Seeing Darcy's journey since The Dark World and knowing that she was a poli-sci major and now she's an astrophysicist, how did you wrap your head around where she's been?

We actually did a lot of brainstorming about where the heck Darcy's been and what she's been up to. There were a lot of ideas that didn't make it into the show, but I feel it helped us in creating this newer version of her. But because it had been eight years, we were like, that's time enough for a PhD, and she was integral to everything that Dr. Jane Foster had done. So, we liked the idea that she could still have that same sardonic, hilarious voice, but really have become more serious and have a reputation inside of the world of the MCU as being an expert. It just sounded so great to us.

Were there any ideas that didn't make it that you can reveal?

I don't think I can. Maybe on the other side! I wish I could. I wish I could spend a whole day just talking about our Darcy Lewis ideas and our Jimmy Woo ideas. They were just really, really great sources of joy for us when we were developing the series.

Fans are loving that Jimmy Woo learned the close-up magic trick -- the one he wanted to learn in Ant-Man and the Wasp -- how fun was that to add in? And how did Randall react to that little bit of character development?

Oh, he loved it! He thought it was great. He was practicing it. So many of these characters, they appear fleetingly and there are little details about them, so trying to carry a character forward, you want to be faithful so you analyze all the little details. It felt so special to have the fact that like he loved magic and then [there was] the magic show in episode two, it all sort of came together in this really beautiful way. It was a very early idea. I think it was one of my writers, Peter Cameron, who came up with the idea. I hope I'm not misquoting -- he's wonderful, regardless -- but the idea that he had finally gotten really good at it was so great.

It's my favorite type of Easter egg, too, because fans are so ready for certain things to happen, and when something subtle like that happens, we're like, "Oh my God, that's right! He wanted to learn that trick." It's so satisfying.

I think a lot of us in the room -- and just humans in genera -- we all know what it's like to feel like a supporting player, to feel like a background character and so the idea that someone is really watching you and is paying attention to you and that sees you as like a full human being, I think it's born of that impulse that we wanted to give him the good stuff.

Randall's character kind of acts as the audience. His white board is all of the same questions we're asking. So, I have to know, are we going to get all of these answers by the end of the season?

We will answer all the things that need to be answered. Truthfully, Randall is the writers. That was, like, us writing on the whiteboard in the writer's room being like, How do we make sure that this mystery checks out, that the logic checks out, that all of this is working? So, I'm so pleased that whiteboard is getting the shine that it's getting, because there are so many details that didn't make it into the show that were the various pieces of our larger world building. But there'll be answers. Don't you worry.

This end of this episode was giving me some uneasy feelings about Wanda.

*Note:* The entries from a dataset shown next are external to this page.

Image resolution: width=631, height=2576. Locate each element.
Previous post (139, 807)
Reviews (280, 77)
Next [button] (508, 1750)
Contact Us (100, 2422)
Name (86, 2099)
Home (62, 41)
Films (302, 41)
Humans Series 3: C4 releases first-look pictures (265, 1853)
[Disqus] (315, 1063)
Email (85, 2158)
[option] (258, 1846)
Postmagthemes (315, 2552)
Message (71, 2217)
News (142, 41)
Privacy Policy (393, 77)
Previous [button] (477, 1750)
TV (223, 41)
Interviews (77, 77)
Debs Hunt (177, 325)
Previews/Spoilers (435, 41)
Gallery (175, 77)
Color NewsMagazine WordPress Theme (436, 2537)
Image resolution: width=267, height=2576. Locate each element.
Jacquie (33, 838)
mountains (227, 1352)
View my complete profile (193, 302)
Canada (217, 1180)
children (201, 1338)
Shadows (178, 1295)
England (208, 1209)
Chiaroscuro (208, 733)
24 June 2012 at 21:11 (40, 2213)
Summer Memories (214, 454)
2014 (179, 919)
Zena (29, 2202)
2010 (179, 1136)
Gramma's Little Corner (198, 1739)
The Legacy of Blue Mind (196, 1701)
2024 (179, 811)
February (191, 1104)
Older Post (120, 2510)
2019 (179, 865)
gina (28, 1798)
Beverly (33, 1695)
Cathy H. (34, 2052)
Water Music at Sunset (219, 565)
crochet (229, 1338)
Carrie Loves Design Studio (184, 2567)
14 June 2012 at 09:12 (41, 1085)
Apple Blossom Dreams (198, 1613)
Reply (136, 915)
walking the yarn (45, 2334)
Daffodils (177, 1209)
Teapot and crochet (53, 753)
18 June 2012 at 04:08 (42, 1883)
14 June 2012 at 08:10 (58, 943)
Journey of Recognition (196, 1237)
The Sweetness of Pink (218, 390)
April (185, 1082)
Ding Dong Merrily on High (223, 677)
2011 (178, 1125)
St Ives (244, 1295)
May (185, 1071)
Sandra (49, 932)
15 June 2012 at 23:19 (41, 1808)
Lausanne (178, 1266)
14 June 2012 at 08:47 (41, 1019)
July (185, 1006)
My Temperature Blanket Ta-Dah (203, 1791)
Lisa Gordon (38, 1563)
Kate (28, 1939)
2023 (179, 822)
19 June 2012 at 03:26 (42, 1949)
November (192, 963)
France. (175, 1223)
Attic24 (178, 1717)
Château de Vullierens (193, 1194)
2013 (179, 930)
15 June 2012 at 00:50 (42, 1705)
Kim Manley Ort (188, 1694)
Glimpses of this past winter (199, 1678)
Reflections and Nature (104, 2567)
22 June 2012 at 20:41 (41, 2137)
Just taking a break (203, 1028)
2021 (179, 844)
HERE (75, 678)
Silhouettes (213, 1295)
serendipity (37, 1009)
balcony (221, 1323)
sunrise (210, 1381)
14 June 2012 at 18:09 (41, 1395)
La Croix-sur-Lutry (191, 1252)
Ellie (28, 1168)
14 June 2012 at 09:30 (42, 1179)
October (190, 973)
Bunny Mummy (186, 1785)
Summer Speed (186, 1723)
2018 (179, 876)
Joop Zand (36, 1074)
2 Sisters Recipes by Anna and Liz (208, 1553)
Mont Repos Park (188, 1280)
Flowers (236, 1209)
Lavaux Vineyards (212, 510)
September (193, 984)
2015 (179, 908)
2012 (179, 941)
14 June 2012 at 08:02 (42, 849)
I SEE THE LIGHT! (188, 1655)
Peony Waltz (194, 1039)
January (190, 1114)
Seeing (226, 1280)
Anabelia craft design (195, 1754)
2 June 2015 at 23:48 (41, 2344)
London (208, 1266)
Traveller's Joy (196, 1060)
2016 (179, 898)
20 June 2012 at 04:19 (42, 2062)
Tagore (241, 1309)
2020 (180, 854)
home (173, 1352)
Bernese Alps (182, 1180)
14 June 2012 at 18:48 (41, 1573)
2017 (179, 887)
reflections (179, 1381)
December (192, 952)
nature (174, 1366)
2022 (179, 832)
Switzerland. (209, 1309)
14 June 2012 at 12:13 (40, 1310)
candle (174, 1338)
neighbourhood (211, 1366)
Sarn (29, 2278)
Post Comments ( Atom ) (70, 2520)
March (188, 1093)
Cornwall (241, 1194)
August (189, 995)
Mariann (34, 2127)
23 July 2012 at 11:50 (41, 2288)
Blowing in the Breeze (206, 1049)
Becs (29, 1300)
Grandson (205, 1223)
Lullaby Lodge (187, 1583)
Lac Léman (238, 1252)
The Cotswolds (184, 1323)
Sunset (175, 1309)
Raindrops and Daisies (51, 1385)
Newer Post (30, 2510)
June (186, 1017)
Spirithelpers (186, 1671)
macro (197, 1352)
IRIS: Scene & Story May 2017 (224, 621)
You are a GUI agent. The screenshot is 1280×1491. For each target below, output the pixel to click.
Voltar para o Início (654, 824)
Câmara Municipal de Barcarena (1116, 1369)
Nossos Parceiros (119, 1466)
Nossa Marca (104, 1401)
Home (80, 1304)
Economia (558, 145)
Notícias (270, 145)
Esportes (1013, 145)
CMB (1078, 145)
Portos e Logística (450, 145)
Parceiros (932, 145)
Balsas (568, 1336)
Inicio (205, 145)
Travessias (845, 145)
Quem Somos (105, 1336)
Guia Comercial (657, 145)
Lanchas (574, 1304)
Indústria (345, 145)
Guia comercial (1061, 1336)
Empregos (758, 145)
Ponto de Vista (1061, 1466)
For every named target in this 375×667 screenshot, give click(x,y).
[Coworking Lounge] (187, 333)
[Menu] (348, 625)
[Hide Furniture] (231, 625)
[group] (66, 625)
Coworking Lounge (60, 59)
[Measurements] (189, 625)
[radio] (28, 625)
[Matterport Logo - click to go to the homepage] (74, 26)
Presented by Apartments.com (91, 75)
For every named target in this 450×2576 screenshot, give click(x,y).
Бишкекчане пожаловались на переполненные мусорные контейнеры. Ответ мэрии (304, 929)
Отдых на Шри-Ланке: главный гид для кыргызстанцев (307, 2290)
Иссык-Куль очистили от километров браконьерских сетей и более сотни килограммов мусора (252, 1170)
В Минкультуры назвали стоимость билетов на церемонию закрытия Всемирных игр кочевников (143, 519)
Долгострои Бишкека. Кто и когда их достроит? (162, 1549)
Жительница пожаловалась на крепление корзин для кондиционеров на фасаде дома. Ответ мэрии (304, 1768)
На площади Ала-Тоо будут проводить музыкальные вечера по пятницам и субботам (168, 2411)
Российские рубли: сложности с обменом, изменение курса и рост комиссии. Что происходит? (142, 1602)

What can you tease about her arc the rest of the season and how it's going to tie into the greater MCU?

Next to nothing, but I can tell you that both Wanda and Vision's journey and the other characters get more complex as we move forward. There are more surprises and more conflict to see.

I love that WandaVision has been so lighthearted and then it's like, boom, dead Vision. That was so scary. Well done.

Thank you. That kind of thing -- a visceral jump scare like that -- that's not entirely me. That was on the page, that was always the plan, but that's Matt Shakman directing, that's of course editing. It's 1000 percent visual effects and [visual effects supervisor] Tara DeMarco and her brilliance. That is an enormous team effort making that one small moment haunt everyone on the interwebs.


New episodes of WandaVision stream Fridays on Disney+.